Horoscope for the week of January 22, 1997

Aquarius | Jan. 20 to Feb. 18

Your white lightnin'-fueled backwoods hoedown turns out to be a dismal failure when the only people who show up are Swiss.

Aries | March 21 to April 19

You will be mortified beyond belief this week when you order the Cleveland Steamer in a seafood restaurant and discover it's a coprophiliac sex act.


Taurus | April 20 to May 20

You are labeled a menace to children this week when you invent a simple rubberband-powered pistol that fires crayons at 10,000 feet per second.

Gemini | May 21 to June 20

Your children run away from home when they discover the dalmatian puppy you gave them for Christmas is actually a spotted opossum.


Cancer | June 21 to July 22

Your birthday is ruined when you realize that you do not own even a single crotchless garment and have no idea how to operate a pair of scissors.

Leo | July 23 to Aug. 22

Professional recognition comes to Leo this week when you develop a post-it note that burns upon contact with human flesh.


Virgo | Aug. 23 to Sept. 22

Your quest for peace and solitude is violently interrupted when Motor City Madman Ted Nugent decides to record his upcoming double live album in your bathroom.

Libra | Sept. 23 to Oct. 22

The love of your life will leave you this week when you confuse John Candy and Chris Farley for the 200th time.

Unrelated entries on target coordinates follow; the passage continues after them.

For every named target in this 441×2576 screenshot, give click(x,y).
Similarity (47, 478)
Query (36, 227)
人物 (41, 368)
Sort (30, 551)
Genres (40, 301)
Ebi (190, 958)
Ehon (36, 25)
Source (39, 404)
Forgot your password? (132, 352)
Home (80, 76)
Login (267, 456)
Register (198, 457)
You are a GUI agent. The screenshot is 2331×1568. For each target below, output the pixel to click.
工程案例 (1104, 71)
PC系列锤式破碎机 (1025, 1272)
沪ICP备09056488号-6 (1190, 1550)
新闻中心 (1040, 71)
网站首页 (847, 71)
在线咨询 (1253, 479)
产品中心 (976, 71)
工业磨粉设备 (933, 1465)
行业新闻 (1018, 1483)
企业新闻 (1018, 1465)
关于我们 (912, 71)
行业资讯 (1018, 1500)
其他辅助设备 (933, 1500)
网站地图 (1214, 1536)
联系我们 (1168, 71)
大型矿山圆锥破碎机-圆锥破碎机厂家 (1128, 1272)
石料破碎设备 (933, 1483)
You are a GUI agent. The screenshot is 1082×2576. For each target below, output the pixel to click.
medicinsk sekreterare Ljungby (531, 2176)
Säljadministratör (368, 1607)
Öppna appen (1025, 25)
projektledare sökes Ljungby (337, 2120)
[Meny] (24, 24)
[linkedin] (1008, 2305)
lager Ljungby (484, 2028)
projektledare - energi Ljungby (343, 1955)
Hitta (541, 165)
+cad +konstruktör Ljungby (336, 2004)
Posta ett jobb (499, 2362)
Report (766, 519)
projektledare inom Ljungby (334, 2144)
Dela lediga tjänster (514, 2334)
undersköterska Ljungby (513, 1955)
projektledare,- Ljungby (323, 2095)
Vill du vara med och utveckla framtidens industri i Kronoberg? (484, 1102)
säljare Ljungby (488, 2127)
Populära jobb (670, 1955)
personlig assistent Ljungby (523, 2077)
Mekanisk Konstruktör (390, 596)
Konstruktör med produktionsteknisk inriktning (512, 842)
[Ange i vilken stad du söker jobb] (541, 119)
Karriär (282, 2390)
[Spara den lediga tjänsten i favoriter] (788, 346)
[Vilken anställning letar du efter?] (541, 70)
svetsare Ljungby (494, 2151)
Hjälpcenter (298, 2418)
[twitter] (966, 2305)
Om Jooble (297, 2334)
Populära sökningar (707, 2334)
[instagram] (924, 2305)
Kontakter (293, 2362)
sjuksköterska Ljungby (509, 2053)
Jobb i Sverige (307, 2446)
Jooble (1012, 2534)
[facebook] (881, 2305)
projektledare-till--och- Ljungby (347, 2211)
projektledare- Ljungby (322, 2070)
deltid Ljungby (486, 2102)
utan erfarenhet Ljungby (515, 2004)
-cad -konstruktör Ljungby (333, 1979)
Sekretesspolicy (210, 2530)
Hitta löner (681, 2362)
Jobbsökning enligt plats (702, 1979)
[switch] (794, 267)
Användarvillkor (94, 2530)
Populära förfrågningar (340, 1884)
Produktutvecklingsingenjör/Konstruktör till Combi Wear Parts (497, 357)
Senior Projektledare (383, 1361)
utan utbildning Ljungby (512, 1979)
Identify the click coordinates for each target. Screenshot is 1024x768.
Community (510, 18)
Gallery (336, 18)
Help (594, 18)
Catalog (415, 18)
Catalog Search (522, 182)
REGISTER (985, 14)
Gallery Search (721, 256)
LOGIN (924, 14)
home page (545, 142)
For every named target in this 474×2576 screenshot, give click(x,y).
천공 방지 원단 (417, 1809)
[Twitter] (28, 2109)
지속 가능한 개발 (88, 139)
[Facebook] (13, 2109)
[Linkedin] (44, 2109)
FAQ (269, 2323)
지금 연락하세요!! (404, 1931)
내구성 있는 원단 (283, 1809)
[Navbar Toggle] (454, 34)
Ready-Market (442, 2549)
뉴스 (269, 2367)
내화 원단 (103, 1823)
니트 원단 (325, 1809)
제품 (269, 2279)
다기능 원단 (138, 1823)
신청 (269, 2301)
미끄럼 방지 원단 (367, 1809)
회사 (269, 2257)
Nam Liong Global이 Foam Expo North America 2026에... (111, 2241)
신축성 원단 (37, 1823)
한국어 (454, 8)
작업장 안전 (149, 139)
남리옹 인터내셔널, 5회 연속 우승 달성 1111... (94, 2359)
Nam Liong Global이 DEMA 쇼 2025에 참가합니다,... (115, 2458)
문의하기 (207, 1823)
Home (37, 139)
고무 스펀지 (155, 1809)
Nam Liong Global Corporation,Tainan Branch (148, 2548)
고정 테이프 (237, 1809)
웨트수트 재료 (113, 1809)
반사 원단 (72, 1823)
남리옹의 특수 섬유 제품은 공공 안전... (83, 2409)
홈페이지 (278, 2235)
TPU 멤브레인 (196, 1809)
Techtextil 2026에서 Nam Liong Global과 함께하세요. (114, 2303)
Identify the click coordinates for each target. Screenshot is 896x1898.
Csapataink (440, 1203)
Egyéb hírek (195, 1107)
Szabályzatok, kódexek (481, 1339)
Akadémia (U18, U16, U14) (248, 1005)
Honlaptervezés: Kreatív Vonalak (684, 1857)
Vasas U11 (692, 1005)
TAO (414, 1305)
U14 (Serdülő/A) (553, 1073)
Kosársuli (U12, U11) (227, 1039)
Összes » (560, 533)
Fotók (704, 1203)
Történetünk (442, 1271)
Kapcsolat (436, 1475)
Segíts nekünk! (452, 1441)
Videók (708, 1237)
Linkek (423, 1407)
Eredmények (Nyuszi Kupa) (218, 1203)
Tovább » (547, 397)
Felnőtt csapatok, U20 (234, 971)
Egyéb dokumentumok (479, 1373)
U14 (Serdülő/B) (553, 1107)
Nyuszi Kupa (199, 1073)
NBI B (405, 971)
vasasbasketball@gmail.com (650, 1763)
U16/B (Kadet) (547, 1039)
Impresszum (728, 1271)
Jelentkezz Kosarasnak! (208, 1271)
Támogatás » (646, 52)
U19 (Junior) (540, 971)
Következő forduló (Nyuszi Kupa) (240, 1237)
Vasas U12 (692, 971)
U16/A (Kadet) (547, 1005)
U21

Scorpio | Oct. 23 to Nov. 21

Hopes of fulfilling your most secret fantasy end when the man who offered to sell you naked photos of your mother turns out to be lying.

Sagittarius | Nov. 22 to Dec. 21

Nothing you attempt this week will succeed. Postpone your suicide.


Capricorn | Dec. 22 to Jan. 19

You inch closer to a state of universal love this week when you realize that you don't really mind Ryan.

Pisces | Feb. 19 to March 20

Your theory concerning the fall of the Roman Empire is proven correct this week when archeologists unearth statues of The Troggs in Italy.